Print every line of the data exactly as shown.

---

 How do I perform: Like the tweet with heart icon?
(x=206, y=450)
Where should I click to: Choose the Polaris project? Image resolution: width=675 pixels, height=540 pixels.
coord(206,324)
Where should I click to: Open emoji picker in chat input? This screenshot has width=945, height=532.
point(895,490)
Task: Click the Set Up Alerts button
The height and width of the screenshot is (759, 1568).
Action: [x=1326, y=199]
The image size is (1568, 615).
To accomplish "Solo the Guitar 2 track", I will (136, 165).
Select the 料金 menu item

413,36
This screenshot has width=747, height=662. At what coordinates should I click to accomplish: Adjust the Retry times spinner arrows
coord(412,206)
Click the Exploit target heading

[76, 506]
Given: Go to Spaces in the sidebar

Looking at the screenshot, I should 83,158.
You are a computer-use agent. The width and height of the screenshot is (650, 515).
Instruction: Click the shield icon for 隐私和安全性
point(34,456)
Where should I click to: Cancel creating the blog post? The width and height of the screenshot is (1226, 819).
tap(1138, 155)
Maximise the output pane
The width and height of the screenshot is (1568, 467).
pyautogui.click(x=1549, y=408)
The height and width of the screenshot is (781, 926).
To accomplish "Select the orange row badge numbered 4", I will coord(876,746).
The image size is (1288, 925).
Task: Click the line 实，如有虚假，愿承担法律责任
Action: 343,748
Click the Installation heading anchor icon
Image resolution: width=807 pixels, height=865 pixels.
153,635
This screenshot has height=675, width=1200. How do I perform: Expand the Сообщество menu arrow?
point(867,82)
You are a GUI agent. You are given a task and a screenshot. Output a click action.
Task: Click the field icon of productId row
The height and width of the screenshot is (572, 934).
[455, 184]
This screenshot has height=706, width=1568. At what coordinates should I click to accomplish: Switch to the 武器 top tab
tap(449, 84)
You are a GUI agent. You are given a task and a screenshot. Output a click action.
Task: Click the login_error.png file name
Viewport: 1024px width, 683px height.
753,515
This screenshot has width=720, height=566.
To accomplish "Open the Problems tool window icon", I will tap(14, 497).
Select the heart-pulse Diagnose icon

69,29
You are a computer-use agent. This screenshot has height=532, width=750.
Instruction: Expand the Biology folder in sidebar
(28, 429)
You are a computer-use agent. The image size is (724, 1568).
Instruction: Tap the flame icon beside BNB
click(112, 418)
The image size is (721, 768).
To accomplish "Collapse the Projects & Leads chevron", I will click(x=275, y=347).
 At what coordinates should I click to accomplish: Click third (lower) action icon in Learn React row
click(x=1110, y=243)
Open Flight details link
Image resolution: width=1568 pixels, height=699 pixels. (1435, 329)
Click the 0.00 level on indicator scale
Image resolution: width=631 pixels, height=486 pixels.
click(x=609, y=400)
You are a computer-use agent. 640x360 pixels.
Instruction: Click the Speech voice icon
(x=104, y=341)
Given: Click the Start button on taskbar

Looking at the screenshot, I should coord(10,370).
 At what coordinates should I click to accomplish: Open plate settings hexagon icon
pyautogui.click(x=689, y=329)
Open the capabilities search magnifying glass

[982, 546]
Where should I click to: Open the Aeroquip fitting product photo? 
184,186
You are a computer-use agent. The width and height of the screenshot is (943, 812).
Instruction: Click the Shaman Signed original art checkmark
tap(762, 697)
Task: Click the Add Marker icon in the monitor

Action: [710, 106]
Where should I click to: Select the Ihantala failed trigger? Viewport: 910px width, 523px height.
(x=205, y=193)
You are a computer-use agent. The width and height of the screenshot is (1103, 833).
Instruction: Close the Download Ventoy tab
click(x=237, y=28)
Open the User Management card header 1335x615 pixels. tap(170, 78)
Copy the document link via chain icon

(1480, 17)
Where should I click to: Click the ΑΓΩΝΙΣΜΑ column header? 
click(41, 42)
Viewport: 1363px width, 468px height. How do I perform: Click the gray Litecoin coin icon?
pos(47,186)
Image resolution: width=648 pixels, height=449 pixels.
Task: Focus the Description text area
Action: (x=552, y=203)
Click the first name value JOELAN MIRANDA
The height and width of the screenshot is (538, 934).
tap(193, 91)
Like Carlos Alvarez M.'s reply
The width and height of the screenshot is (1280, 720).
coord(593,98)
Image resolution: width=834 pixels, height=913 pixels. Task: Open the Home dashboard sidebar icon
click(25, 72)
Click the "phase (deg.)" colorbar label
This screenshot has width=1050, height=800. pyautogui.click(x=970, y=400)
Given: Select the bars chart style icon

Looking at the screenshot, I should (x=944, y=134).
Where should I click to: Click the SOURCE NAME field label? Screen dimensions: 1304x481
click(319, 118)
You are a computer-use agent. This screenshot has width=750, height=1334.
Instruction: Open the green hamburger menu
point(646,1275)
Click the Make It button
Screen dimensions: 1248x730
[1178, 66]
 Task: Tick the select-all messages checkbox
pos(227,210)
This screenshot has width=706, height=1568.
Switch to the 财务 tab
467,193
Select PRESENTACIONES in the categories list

---

**Solution to the problem**
 How do I perform: Like the tweet with heart icon?
(x=206, y=450)
Where should I click to: Choose the Polaris project? Image resolution: width=675 pixels, height=540 pixels.
coord(206,324)
Where should I click to: Open emoji picker in chat input? This screenshot has width=945, height=532.
point(895,490)
Task: Click the Set Up Alerts button
The height and width of the screenshot is (759, 1568).
Action: [x=1326, y=199]
The image size is (1568, 615).
To accomplish "Solo the Guitar 2 track", I will (136, 165).
Select the 料金 menu item

413,36
This screenshot has width=747, height=662. At what coordinates should I click to accomplish: Adjust the Retry times spinner arrows
coord(412,206)
Click the Exploit target heading

[76, 506]
Given: Go to Spaces in the sidebar

Looking at the screenshot, I should 83,158.
You are a computer-use agent. The width and height of the screenshot is (650, 515).
Instruction: Click the shield icon for 隐私和安全性
point(34,456)
Where should I click to: Cancel creating the blog post? The width and height of the screenshot is (1226, 819).
tap(1138, 155)
Maximise the output pane
The width and height of the screenshot is (1568, 467).
pyautogui.click(x=1549, y=408)
The height and width of the screenshot is (781, 926).
To accomplish "Select the orange row badge numbered 4", I will coord(876,746).
The image size is (1288, 925).
Task: Click the line 实，如有虚假，愿承担法律责任
Action: 343,748
Click the Installation heading anchor icon
Image resolution: width=807 pixels, height=865 pixels.
153,635
This screenshot has height=675, width=1200. How do I perform: Expand the Сообщество menu arrow?
point(867,82)
You are a GUI agent. You are given a task and a screenshot. Output a click action.
Task: Click the field icon of productId row
The height and width of the screenshot is (572, 934).
[455, 184]
This screenshot has height=706, width=1568. At what coordinates should I click to accomplish: Switch to the 武器 top tab
tap(449, 84)
You are a GUI agent. You are given a task and a screenshot. Output a click action.
Task: Click the login_error.png file name
Viewport: 1024px width, 683px height.
753,515
This screenshot has width=720, height=566.
To accomplish "Open the Problems tool window icon", I will tap(14, 497).
Select the heart-pulse Diagnose icon

69,29
You are a computer-use agent. This screenshot has height=532, width=750.
Instruction: Expand the Biology folder in sidebar
(28, 429)
You are a computer-use agent. The image size is (724, 1568).
Instruction: Tap the flame icon beside BNB
click(112, 418)
The image size is (721, 768).
To accomplish "Collapse the Projects & Leads chevron", I will click(x=275, y=347).
 At what coordinates should I click to accomplish: Click third (lower) action icon in Learn React row
click(x=1110, y=243)
Open Flight details link
Image resolution: width=1568 pixels, height=699 pixels. (1435, 329)
Click the 0.00 level on indicator scale
Image resolution: width=631 pixels, height=486 pixels.
click(x=609, y=400)
You are a computer-use agent. 640x360 pixels.
Instruction: Click the Speech voice icon
(x=104, y=341)
Given: Click the Start button on taskbar

Looking at the screenshot, I should coord(10,370).
 At what coordinates should I click to accomplish: Open plate settings hexagon icon
pyautogui.click(x=689, y=329)
Open the capabilities search magnifying glass

[982, 546]
Where should I click to: Open the Aeroquip fitting product photo? 
184,186
You are a computer-use agent. The width and height of the screenshot is (943, 812).
Instruction: Click the Shaman Signed original art checkmark
tap(762, 697)
Task: Click the Add Marker icon in the monitor

Action: [710, 106]
Where should I click to: Select the Ihantala failed trigger? Viewport: 910px width, 523px height.
(x=205, y=193)
You are a computer-use agent. The width and height of the screenshot is (1103, 833).
Instruction: Close the Download Ventoy tab
click(x=237, y=28)
Open the User Management card header 1335x615 pixels. tap(170, 78)
Copy the document link via chain icon

(1480, 17)
Where should I click to: Click the ΑΓΩΝΙΣΜΑ column header? 
click(41, 42)
Viewport: 1363px width, 468px height. How do I perform: Click the gray Litecoin coin icon?
pos(47,186)
Image resolution: width=648 pixels, height=449 pixels.
Task: Focus the Description text area
Action: (x=552, y=203)
Click the first name value JOELAN MIRANDA
The height and width of the screenshot is (538, 934).
tap(193, 91)
Like Carlos Alvarez M.'s reply
The width and height of the screenshot is (1280, 720).
coord(593,98)
Image resolution: width=834 pixels, height=913 pixels. Task: Open the Home dashboard sidebar icon
click(25, 72)
Click the "phase (deg.)" colorbar label
This screenshot has width=1050, height=800. pyautogui.click(x=970, y=400)
Given: Select the bars chart style icon

Looking at the screenshot, I should (x=944, y=134).
Where should I click to: Click the SOURCE NAME field label? Screen dimensions: 1304x481
click(319, 118)
You are a computer-use agent. This screenshot has width=750, height=1334.
Instruction: Open the green hamburger menu
point(646,1275)
Click the Make It button
Screen dimensions: 1248x730
[1178, 66]
 Task: Tick the select-all messages checkbox
pos(227,210)
This screenshot has width=706, height=1568.
Switch to the 财务 tab
467,193
Select PRESENTACIONES in the categories list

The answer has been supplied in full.